Las bolsas nuestras de cada día
Estoy por pagar en la caja cuando la vendedora me sorprende con una amable sonrisa, cosa inhabitual en esta nuestra montañosa y austera región. “Le tenemos un regalo, caserito”, me dice la joven, empleada de mi tienda de barrio (lo bastante grande, por cierto, como para darse ínfulas de minimarket).
“Le queremos agradecer que siempre viene”, continúa. Sigue: “Y que no pide bolsa para sus cosas”.
Debo reconocer que es cierto. Detesto la costumbre local de pedir bolsas de plástico para cada compra, grande o pequeña, sin que sea de verdad necesario. No sólo es un desperdicio, también estamos inundando este país de plástico. ¿Han notado lo deprimente del océano de bolsas en las afueras de tantos pueblos? Me imagino que las vendedoras han apreciado mi humilde contribución al medioambiente.
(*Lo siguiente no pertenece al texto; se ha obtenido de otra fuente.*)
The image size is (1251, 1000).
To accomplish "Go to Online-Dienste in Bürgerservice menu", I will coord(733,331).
¿Qué conviene decir en estas circunstancias? Supongo que hay que mostrar cierta alegría por la amabilidad... Nunca fui bueno con las convenciones sociales.
“Y su regalo, casero, es este paquete de bolsas. Harto le van a servir”, me dice la muchacha mientras me entrega suficiente plástico como para cubrir la pirámide de Kheops.
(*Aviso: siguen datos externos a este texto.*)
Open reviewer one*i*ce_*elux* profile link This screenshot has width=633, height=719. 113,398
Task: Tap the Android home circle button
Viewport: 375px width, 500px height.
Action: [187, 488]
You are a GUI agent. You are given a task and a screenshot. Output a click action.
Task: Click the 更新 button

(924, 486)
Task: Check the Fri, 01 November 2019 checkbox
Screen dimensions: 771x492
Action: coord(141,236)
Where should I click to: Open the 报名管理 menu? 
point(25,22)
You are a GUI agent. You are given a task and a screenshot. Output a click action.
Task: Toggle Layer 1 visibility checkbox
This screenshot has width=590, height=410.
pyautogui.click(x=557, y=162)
Camino a casa, no sé muy bien si reír mucho o poco. Es cierto, sin embargo, que mis buenas acciones han tenido un premio.
Unos jóvenes pasan a mi lado. Están bebiendo alguna aberración química en minúsculas bolsas de plástico. Luego de sorber el líquido, con absoluta fruición y placer primitivo, botan los envases al piso. Se ven felices.
Más datos
La mayor toxicidad se genera a medida que se degradan tanto las bolsas de plástico como las de papel.
Lo más aconsejable es reducir el uso de las bolsas plásticas y usarlas sólo cuando sean muy necesarias.